このようにして瞑想においては、指とロザリオの接触が極めて大きな助けとなることに気づくでしょう。そして自分自身にとって、最も必要だと感じる美徳を選んでください――私たちひとりひとりには、それぞれ必要なものがあります――その美徳を選んで、大きなビーズを順に巡って、次にひとまとまりのグループを繰り返して、そして一粒一粒のビーズをたどって、犠牲となったキリスト、すなわち内なるキリストへと至り、そこで数秒間その思いを留めてください。時には、言葉では到底表現できないような、並外れた高揚感を味わうこともあるでしょう。
ロザリオは機械的な、あるいは自動的な祈りだと言われています。しかし、仮にこの祈りが自動的に行われるようになったとしても、思念体は依然として創り出されており、その美徳が表れていることに気づくでしょう。あなたは、機会が訪れれば必ず蘇るリズムを潜在意識に刻み込み、極めて現実的な人格を築き上げているのです。例えば、苦境に立たされたとき、勇気についての瞑想があなたを助けることに気づくでしょう。不快な状況や危険に直面したとき、勇気が湧き上がってきます。それは、あなたが勇気を自分自身の中に築き上げ、自動的に現れるようにしたからです。それがこの方法です。
さて、ここで友人を助けるために用いる集中力についてお話しします。私はかつて、ある特別な形で私とつながりのある人々を象徴するものとして、小さなビーズを大切にひとつずつ持っていました。同じ人に対しては、常に同じビーズを使っていました。指がそれらの特定のビーズに触れると、私が意図を向けているその人の姿を意識することができ、その人を大いに助けることができると気づきました。いくつかのビーズには名前を付けていました。それらを順番に巡りながら、毎日一定の時間をこの集中の時間にあて、その人たちに助けを送り、注意を向け、触覚という物理的な感覚によってその集中力を高めていました。
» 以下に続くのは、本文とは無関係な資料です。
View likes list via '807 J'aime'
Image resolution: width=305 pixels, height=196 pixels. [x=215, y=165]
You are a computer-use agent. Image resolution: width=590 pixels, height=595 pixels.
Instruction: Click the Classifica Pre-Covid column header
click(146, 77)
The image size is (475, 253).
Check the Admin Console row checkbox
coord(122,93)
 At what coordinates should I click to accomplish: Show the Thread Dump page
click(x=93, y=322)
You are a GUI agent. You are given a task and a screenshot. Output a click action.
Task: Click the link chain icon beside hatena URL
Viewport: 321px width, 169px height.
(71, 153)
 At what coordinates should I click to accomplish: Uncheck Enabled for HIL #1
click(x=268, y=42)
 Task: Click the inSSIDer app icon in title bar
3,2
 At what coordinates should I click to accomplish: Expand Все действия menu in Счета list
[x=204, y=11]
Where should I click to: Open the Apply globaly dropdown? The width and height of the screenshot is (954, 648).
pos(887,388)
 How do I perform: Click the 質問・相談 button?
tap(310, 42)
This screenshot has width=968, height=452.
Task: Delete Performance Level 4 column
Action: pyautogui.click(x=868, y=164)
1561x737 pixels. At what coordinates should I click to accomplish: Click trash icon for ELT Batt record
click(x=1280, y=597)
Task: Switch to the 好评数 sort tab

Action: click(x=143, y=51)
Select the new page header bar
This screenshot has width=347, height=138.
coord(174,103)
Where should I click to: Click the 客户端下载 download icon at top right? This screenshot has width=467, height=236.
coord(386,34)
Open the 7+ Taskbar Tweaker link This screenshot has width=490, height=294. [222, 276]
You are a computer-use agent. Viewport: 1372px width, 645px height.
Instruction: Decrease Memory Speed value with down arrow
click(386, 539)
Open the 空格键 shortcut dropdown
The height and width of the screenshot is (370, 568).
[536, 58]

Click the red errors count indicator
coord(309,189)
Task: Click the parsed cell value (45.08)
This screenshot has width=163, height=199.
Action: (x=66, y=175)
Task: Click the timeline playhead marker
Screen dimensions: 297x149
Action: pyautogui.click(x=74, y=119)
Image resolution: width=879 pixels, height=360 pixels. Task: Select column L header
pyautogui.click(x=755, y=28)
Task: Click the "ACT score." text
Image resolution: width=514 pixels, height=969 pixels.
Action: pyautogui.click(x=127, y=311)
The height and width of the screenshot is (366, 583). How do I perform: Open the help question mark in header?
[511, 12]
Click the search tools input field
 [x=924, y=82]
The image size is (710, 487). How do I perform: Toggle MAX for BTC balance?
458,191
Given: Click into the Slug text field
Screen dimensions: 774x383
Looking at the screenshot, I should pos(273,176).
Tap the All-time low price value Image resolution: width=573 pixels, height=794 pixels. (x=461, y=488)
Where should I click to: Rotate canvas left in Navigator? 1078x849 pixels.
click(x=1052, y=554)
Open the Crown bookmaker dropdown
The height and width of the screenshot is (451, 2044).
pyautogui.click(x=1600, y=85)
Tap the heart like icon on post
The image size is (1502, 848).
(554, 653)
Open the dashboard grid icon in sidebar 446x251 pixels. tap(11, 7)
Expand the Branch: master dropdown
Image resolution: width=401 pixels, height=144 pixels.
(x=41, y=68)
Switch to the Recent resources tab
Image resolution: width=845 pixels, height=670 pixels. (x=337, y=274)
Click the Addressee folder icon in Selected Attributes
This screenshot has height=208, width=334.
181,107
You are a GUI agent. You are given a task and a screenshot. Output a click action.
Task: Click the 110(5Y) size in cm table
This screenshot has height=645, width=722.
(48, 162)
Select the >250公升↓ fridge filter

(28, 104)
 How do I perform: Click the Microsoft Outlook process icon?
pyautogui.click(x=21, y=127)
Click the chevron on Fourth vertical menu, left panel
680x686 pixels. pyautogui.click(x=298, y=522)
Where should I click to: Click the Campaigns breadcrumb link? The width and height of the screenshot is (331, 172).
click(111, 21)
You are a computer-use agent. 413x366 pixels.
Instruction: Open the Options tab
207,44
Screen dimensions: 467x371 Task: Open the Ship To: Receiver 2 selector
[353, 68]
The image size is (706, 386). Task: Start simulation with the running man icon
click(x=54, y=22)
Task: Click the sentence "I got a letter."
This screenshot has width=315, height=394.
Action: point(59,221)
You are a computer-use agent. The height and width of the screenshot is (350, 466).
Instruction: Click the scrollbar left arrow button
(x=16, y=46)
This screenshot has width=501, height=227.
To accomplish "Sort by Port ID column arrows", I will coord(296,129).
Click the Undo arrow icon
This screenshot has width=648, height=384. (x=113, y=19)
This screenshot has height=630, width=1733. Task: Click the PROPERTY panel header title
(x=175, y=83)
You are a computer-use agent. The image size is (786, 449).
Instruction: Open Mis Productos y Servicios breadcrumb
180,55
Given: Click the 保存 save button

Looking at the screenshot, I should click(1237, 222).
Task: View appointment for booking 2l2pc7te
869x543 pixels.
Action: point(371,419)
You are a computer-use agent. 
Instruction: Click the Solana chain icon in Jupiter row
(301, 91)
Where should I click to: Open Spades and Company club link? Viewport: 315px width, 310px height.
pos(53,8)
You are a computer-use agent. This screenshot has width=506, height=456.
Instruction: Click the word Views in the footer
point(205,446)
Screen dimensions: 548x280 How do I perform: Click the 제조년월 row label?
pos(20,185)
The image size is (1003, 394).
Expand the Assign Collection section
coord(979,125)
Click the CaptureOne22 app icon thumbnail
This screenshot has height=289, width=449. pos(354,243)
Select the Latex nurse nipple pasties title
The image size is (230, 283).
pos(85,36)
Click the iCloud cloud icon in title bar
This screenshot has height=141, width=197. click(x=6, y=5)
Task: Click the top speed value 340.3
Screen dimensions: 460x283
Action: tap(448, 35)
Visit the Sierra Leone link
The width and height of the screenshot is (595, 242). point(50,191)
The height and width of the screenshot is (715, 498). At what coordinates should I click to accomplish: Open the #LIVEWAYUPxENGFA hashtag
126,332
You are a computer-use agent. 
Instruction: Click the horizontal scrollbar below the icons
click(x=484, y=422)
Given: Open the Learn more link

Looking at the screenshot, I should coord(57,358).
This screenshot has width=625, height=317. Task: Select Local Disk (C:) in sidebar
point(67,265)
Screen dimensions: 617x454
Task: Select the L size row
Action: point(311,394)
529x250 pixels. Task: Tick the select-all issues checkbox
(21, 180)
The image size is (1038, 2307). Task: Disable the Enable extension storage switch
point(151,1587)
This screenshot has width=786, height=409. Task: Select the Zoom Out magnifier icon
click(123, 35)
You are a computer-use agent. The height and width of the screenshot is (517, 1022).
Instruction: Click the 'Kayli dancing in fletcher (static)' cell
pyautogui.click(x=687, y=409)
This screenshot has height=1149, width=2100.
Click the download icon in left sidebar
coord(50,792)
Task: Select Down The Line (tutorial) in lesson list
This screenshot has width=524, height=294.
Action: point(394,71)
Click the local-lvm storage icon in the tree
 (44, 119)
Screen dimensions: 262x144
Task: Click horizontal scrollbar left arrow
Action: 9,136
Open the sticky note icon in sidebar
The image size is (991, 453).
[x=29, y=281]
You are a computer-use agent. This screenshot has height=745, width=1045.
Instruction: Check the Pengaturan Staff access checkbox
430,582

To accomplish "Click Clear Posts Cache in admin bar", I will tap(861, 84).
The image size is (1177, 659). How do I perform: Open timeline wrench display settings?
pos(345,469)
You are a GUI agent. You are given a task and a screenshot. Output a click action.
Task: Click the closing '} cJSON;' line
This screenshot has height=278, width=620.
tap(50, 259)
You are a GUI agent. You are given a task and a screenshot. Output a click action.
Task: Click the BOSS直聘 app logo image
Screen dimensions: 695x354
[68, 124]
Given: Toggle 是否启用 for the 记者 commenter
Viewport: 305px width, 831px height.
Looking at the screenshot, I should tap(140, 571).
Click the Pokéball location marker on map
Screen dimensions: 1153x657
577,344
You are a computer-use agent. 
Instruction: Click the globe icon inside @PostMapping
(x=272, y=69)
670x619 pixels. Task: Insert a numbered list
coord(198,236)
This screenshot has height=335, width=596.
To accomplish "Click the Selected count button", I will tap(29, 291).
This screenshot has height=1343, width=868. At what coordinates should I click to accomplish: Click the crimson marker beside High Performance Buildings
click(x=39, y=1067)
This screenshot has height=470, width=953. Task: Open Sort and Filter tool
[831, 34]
そして、瞑想の終わりには、五つのビーズを通って十字架へと彼らを導き、永遠に満ち溢れるその素晴らしい世界に、彼らを委ねていました。
確かにこれらは機械的な行為になり得ますし、完全に自動的に行ったとしても、多くの善を成し遂げることができます。しかし、そこに「意図」が加われば――その力がどれほど強大になるか、想像してみてください。私はロザリオを使う方法に、完全に頼ることができると感じました。ロザリオは集中の焦点であり、ロザリオは機械的な感覚を通じて、私の友人たちを内なる次元の意識へと引き上げてくれたのです。
このように、ロザリオが独自の価値を持ち、どれほど大きな助けとなるかがお分かりいただけるでしょう。たとえ一部の人にとっては無意識の習慣となってしまっても、正しい方向に向けたあらゆる思いは助けとなり、善が溢れ出るのです。ご理解いただけると思いますが、理解と意図を持ってロザリオを唱えるならば、それはあなたを、物質的な事物の堅固で具体的な形から霊的な世界へと導き、人生の嵐に耐え、些細な苛立ちから大きな困難に至るまですべてに耐え抜くことができる人格を形成してくれるのです。それはおそらく、あなた自身の「十字架の道」へと導くことになるでしょう。しかし、それは人生における現実であり、それを通じて、そしてそれのみを通じてこそ、私たちは内なるキリストの満ち溢れる恵み、すなわち永遠の命を見出すことができるのです。